#### TEXT SEGMENT

17 February 2012

‘Carrie: The Musical’

Molly Ranson and Marin Mazzie in Carrie.
Illustration by WVM©
Blurry photo of the drawing also by WVM©

Carrie, a musical by Michael Gore (music), Dean Pitchford (lyrics), and Lawrence D. Cohen (book, based on his screenplay for Brian DePalma, based on the novel by, you know, Stephen King), is currently in previews at New York’s Lucille Lortel Theatre. Tremendous interest surrounds the production, not least because, in 1988, it was the biggest flop in Broadway musical history, breaking the records that Rags had set.

Now, previews aren’t supposed to be reviewed by professional critics. The cast and creative team are still allowed to make changes (and even mistakes). However, I paid full price for my tickets, and other bloggers have gone to town and back already since previews began. Moreover, while Carrie has been “reimagined,” the material is familiar, and it probably behooves the producers to smile when I say that the new version is far better than the reputation of the original. Just the same, my ethics and my respect for the process impose a certain degree of restraint — such as opening with the reminder that every single thing I saw and heard could change completely by the time the show opens, on March 1.

But a few observations are in order, and the first of these is how many problems remain with a famously troubled show. Carrie has been in workshop for something like a year, and playing at the Lortel for a few weeks already. The DePalma movie on DVD features a brief interview with Cohen about the Broadway misadventure, and watching it, I understand why he hadn’t made more improvements: he doesn’t seem to believe the show needs any, preferring instead to blame the stage director of the original production (Terry Hands, of the Royal Shakespeare Company).

A scene from the 1988 production.

The show’s biggest problem — an excess of earnestness — is new, however, and it will disappoint anybody who comes looking for a camp extravaganza. The show’s creative team seems overmuch impressed with topicality: Carrie is among other things a story about bullying, a subject that’s captured public attention lately. Understandably moved by terrible news stories, the creative team has responded with its collective heart, instead of its head.

The catch is that Carrie isn’t a show about a normal girl who gets bullied: it’s not an After-School Special, any more than it’s an episode of Family starring Sada Thompson and Kristie McNichol just because a mother-daughter relationship is central to the story. I needed less earnestness and more weirdness.

########

• [WHAT IS ASKED]:
According to the Carrie review, in which New York theater is the musical playing its previews? The listing that comes next has no connection to the Carrie review.

#### PROVIDED MATERIAL

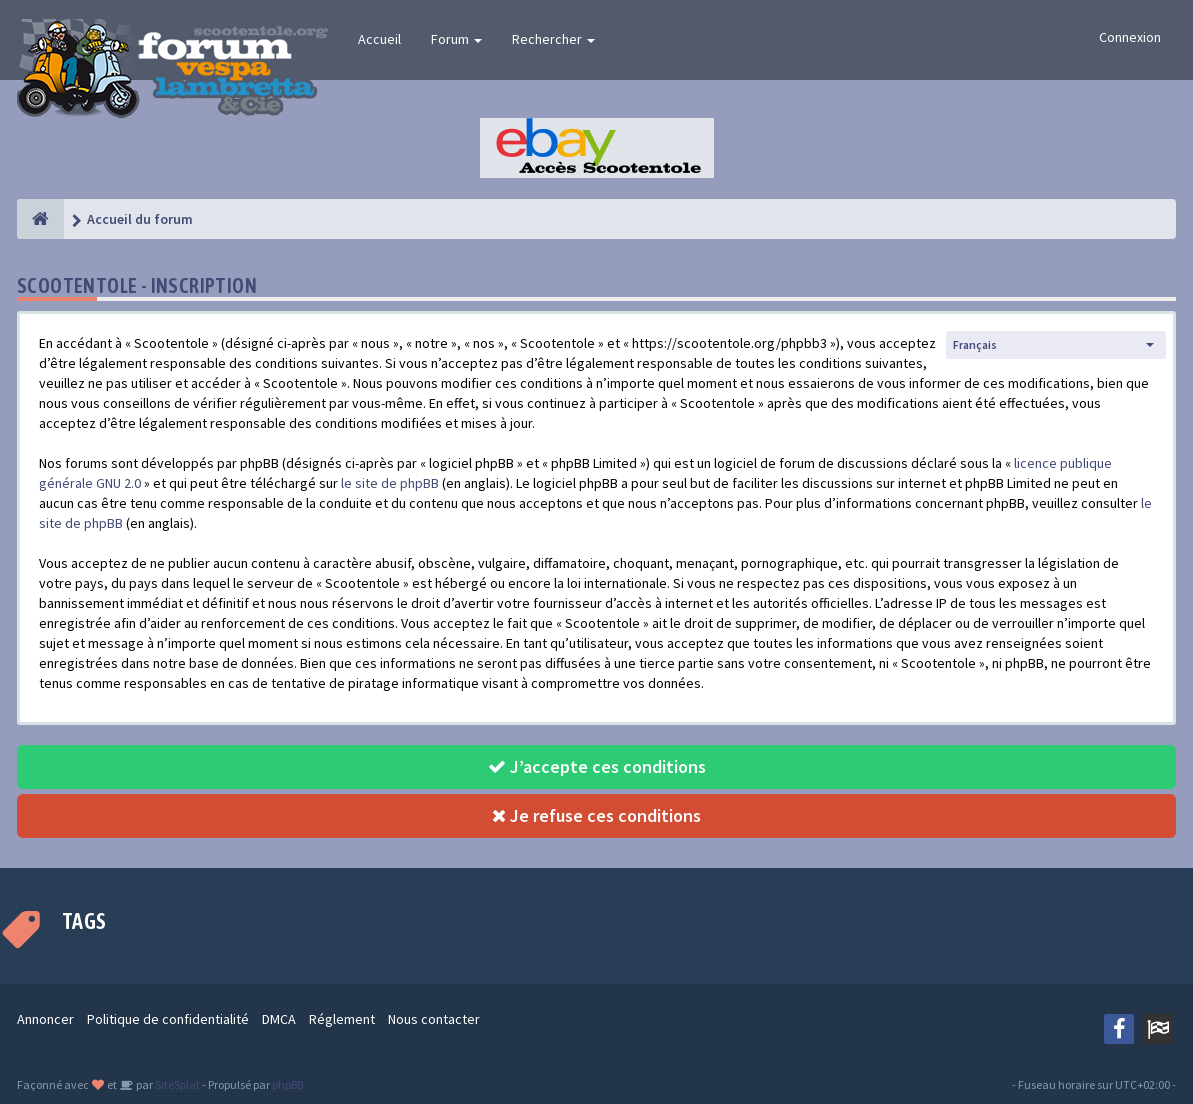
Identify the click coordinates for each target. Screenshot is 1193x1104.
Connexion (1130, 37)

########

• [ANSWER TO THIS TASK]:
The Lucille Lortel Theatre.